Exercise requirements:
Rewrite the listing starting at the line containing "Where should I" and ending at the end of the listing, switching "dropdown" to "menu" and leaving everything else unchanged. Leave out the pictures.

Material for this exercise:
┄┄┄┄┄┄┄┄┄┄

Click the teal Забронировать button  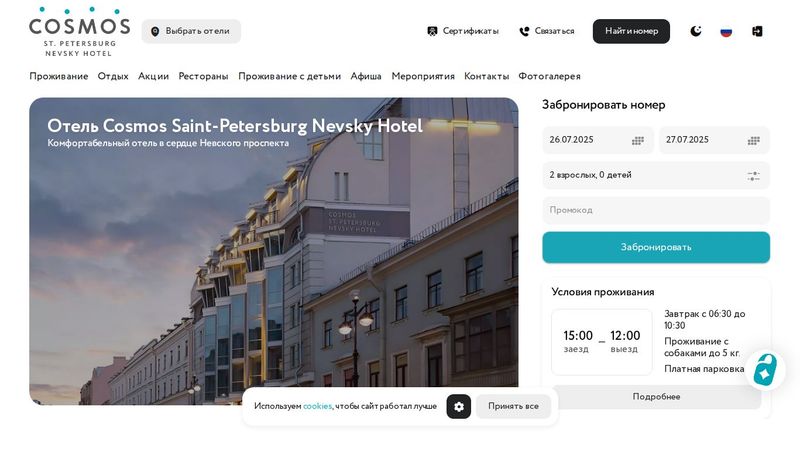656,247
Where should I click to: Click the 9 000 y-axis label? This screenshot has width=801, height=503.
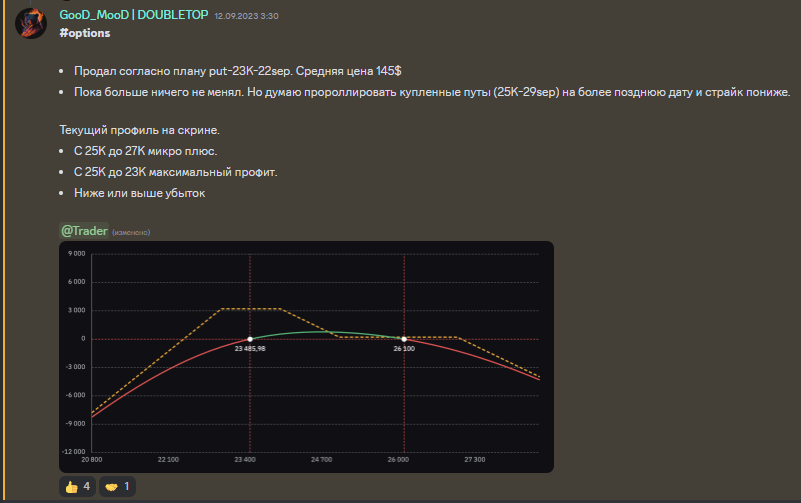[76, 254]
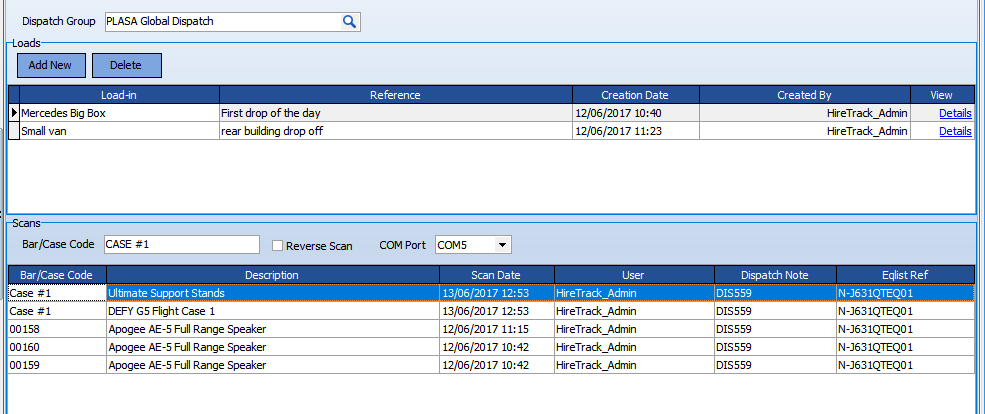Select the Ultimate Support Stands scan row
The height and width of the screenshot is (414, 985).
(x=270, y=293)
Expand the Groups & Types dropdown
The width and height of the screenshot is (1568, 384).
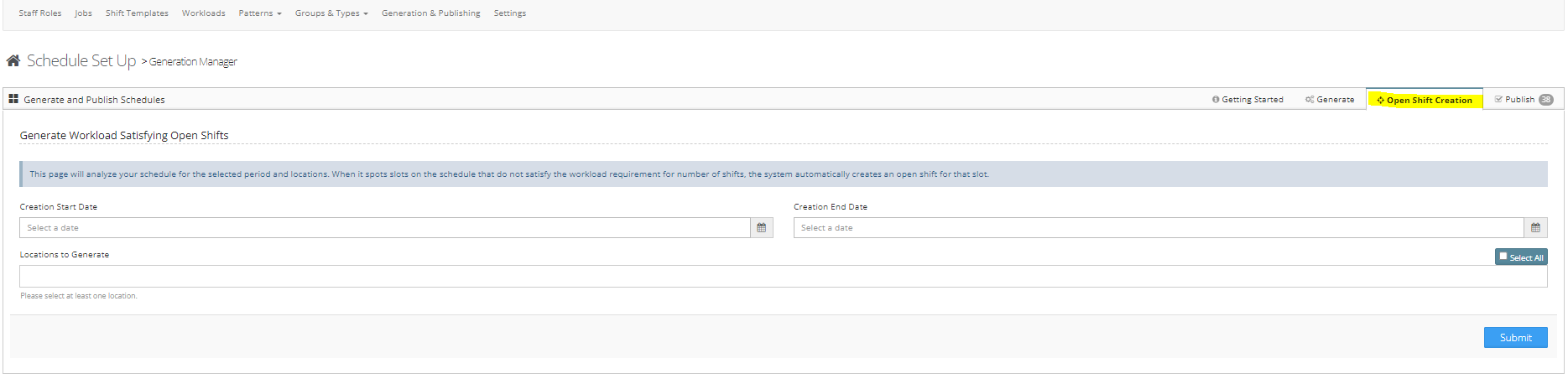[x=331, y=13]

┄┄┄┄┄┄┄┄┄┄

Written response:
Where should I click to: Click the 9 000 y-axis label? This screenshot has width=801, height=503.
[76, 254]
Select the Ultimate Support Stands scan row
The height and width of the screenshot is (414, 985).
(x=270, y=293)
Expand the Groups & Types menu
The width and height of the screenshot is (1568, 384).
[x=331, y=13]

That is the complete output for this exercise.